-- PROBLEM 1 --
Translate this sentence from the article on Eagle Ford frac-hit remediation into Spanish: "Like other unconventional reservoirs, Eagle Ford wells have high initial production rates but decline rapidly."
-- PROBLEM 2 --
Write the next part of the article on Eagle Ford frac-hit remediation below, picking up after its final sentence.

-- SOURCE PASSAGE --

((

Patent-Pending Rigless Chemical Process Enhances Oil and Gas Production in Eagle Ford
A rigless chemical frac-hit remediation process was designed to address the damage mechanisms of capillary phase trapping, reduced hydrocarbon relative permeability, paraffin deposition, and minor scale deposition.
Hydrocarbon production losses resulting from parent-child well interactions during completion operations are a significant challenge in the Eagle Ford. A patent-pending rigless chemical frac hit remediation process was implemented in the Eagle Ford formation resulting in a 60% increase in oil production, a 30% increase in BOE reserves, and a payback in less than 4 months. A thorough engineering and lab study was conducted to design the process which addressed the damage mechanisms of capillary phase trapping, reduced hydrocarbon relative permeability, paraffin deposition, and minor scale deposition.
Background and Challenge
The Eagle Ford Shale play located across South Texas is a prolific unconventional resource producing approximately 967,000 BOPD and 6 Bcf/D of natural gas through 2021 (US Energy Information Administration). Like other unconventional reservoirs, Eagle Ford wells have high initial production rates but decline rapidly. Later-life production rates can significantly influence well economics and base production profitability.

))

-- DATA PROVIDED --
((

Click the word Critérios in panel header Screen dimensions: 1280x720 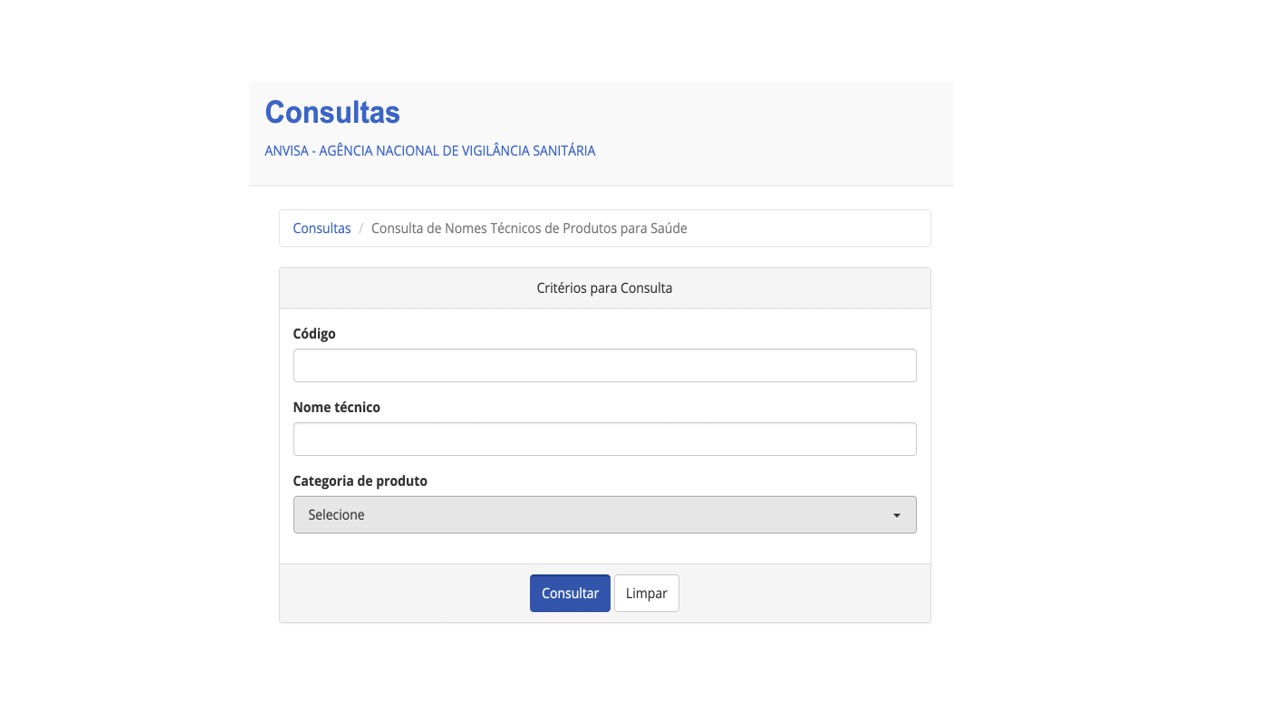[x=561, y=288]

))

-- REPLY 1 --
Al igual que otros yacimientos no convencionales, los pozos de Eagle Ford tienen altas tasas de producción inicial, pero declinan rápidamente.

-- REPLY 2 --
Production in the Eagle Ford rapidly started increasing around 2010 with the implementation of horizontal drilling and hydraulic fracturing. However, as operators started to develop their acreage, they quickly turned to drilling of infill wells, also known as child wells. Lindsay et al. (SPE 189875) reported that by the beginning of 2015, the number of child wells being drilled in the Eagle Ford surpassed the number of existing or parent wells. This resulted in an acceleration of child-parent interactions, defined as interwell communication between the child and the parent during the fracturing of the child well. Known as fracture-driven interference or frac hits, these interactions have been of intense interest in the industry due to the potential degradation of production in both the parent and child well.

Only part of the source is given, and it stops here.